Был еще Алик Кичаев, нас с ним сразу посадили на одну парту, в угол. Это был, может быть, самый нежный человек — из всех, кого я встречала в жизни, он звал меня только «Раечка», что достаточно уже редко в этом возрасте, третий класс, открыто носил за мной мой портфель из школы и продуктовую сумку из магазина. Мы с Аликом в жаркие дни ловили лягушек и набивали друг другу в майки, чтоб майки хорошо вспузырились, тогда — объясняли мы любознательным — телу прохладно и голову не печет. Но девчонки боялись лягушек, а мальчишки презрительно сплевывали. Моего кота Персика мы с Аликом учили нырять в бочке с дождевой водой, и однажды Персик по нашему недосмотру чуть не захлебнулся всерьез, у него уже глаза вылезли. Алик жил на хуторе, километрах в двух через лес, по вечерам мы завешивали окно шерстяным одеялом, чтобы — еще темнее, садились в кромешной темноте на пол, и Алик шепотом рассказывал мне страшные сказки, которые сам выдумывал. Чтобы не умереть со страху, я держала Алика за руку.

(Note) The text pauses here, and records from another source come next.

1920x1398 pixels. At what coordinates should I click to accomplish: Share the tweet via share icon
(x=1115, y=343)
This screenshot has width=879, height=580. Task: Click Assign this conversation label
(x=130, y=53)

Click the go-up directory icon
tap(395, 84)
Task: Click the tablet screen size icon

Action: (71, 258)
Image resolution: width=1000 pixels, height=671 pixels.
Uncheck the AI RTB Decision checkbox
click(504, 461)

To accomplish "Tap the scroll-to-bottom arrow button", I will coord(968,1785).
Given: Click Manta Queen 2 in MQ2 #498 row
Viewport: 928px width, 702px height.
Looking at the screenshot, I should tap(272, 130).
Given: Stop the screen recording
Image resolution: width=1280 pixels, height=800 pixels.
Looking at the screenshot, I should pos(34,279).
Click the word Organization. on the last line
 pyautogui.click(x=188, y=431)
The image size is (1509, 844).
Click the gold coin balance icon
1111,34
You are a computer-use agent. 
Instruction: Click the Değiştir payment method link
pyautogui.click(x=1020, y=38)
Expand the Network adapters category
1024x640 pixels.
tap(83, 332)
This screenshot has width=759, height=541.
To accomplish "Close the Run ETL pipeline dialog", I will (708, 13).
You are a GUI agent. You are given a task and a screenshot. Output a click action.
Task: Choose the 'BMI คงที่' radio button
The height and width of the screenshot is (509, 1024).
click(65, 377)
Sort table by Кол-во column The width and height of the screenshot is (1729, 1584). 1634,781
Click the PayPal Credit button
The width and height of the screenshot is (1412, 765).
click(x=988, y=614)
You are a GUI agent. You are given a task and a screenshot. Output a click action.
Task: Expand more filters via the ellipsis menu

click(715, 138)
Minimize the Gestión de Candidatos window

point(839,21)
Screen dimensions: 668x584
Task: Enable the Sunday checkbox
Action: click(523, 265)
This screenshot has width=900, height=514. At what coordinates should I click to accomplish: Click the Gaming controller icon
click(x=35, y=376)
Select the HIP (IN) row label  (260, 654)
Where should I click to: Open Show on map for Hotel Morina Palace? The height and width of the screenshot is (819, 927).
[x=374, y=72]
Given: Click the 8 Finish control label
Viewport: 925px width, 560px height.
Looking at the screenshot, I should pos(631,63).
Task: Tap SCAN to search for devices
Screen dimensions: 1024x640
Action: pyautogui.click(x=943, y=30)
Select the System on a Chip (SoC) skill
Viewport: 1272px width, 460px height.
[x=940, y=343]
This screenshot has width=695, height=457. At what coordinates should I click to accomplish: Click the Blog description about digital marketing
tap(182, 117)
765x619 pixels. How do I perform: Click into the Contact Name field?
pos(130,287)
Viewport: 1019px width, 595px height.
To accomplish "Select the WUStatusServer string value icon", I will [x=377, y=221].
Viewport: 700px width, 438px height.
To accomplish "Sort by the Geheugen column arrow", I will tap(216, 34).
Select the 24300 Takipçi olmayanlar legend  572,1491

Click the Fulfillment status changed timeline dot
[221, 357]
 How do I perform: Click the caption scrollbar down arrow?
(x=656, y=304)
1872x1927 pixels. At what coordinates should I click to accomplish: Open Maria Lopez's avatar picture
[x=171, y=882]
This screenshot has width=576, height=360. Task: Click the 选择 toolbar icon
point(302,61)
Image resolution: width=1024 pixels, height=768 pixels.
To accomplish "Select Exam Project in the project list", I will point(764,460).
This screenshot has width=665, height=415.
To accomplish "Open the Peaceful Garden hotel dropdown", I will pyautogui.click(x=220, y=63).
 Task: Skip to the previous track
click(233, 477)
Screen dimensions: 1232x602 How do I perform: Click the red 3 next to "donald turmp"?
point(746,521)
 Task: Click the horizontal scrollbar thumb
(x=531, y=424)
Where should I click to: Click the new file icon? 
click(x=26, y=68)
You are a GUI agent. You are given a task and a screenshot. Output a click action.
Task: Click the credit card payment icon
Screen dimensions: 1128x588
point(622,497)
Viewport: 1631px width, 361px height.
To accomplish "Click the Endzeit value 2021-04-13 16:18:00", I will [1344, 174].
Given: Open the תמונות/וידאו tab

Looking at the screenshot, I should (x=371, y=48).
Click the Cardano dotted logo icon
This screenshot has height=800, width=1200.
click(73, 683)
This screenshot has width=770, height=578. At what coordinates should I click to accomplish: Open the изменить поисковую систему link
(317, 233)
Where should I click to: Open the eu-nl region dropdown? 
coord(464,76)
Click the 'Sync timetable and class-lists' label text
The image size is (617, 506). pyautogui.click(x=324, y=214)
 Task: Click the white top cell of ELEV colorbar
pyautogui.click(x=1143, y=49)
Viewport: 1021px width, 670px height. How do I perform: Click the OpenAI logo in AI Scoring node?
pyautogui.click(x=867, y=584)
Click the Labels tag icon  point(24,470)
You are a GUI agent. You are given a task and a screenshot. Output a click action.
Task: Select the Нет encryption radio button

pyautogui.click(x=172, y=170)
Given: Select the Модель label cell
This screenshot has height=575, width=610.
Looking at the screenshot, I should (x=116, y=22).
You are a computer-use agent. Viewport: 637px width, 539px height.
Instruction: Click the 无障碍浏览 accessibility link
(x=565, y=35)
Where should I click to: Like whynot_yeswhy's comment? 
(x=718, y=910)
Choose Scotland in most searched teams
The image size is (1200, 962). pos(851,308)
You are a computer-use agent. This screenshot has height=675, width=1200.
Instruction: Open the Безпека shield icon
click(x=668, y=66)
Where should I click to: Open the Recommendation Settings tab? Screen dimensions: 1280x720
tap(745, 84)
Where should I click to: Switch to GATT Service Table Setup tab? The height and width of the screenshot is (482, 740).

Иногда, в самый жуткий момент, окно под одеялом вдруг дребезжало и цвинькало, извне и отовсюду раздавался дикий гогот, вскрики и дребезги, если палкой лупили, например, по консервной банке. Это не ленились добежать до хутора совхозные мальчишки, чтоб показать нам, что они помнят, где мы сидим, и имеют к этому свое — прежнее, нам известное — отношение. И, не различая слов, понятно было, что там кричат, нам с Аликом кричали всегда одно и то же: «Жених и невеста!» Алик в темноте осторожно вынимал от меня свою руку, замолкал, добродушно прислушиваясь, потом говорил беззлобно, он вообще не сердился никогда: «Додражжат, так и пожженимся, налипли, как вар к сандалю…» Он говорил всегда пленительно неправильно, ни одного слова не умел не исковеркать, больше я такой речи ни у кого потом не встречала, даже в слове из одного-единственного слога ближайший мой друг Алик Кичаев умудрялся сделать неправильное ударение, но зато чужих и заемных слов он никогда не употреблял.